Since January, Canada’s two biggest airlines, or their affiliates, have ranked in the top five of seven airlines for the number of flights delayed, according to FlightAware.
WestJet’s Swoop ranked second with 50 percent of their flights delayed and Air Canada ranked seventh with 43 percent. Regional subsidiaries WestJet Encore, Air Canada Rouge and Jazz Aviation fall somewhere in between.
Experts say passenger flow at Canadian airports is already at 2019 levels during peak times, however overall they are closer to 80 percent of pre-pandemic volumes.
The union says some pilots’ licenses have not been renewed, while ground crew and baggage handling positions remain vacant due to low wages and tight working conditions.
Federal Ministry of Transportation data shows that government agencies have been hiring more than 900 new security personnel for airport security and customs since April this year.

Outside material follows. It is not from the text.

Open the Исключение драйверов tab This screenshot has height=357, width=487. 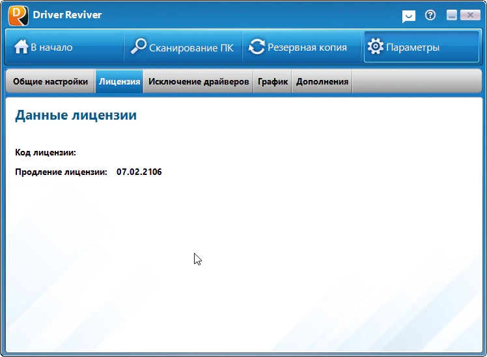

Longer wait times for connecting flights in Toronto
Air Canada is advising travelers of the minimum amount of time they should allow between connecting flights in Toronto.
For travel within Canada travelers should allow 40 minutes to catch their connecting flight. If coming from another Canadian city and then heading to the U.S., travelers are advised to allow one hour and 10 minutes. When traveling from the U.S. to Canada with a connection in Toronto travelers are advised to allow one hour and 40 minutes.
When coming from another Canadian airport and then heading to any other overseas destination travelers should allow at least an hour. When flying through Toronto from the U.S. to an international destination travelers should allow an hour as well. If heading to the U.S. through Toronto it’s recommended travelers allow for an hour and 25 minutes between flights and when coming from abroad and heading to an international destination, travelers should allow an hour for a connection through Pearson.
For an international traveler arriving in Toronto before heading to another Canadian destination, it’s advised to allow for an hour and 15 minutes or two hours until Sept. 6, if arriving in Toronto and flying onward to Montreal from Bogotá, Doha, Dubai, Grand Cayman, Mexico City, Puerto Plata, Punta Cana, San José, Santa Clara, Santiago, Seoul, Shanghai and Port of Spain.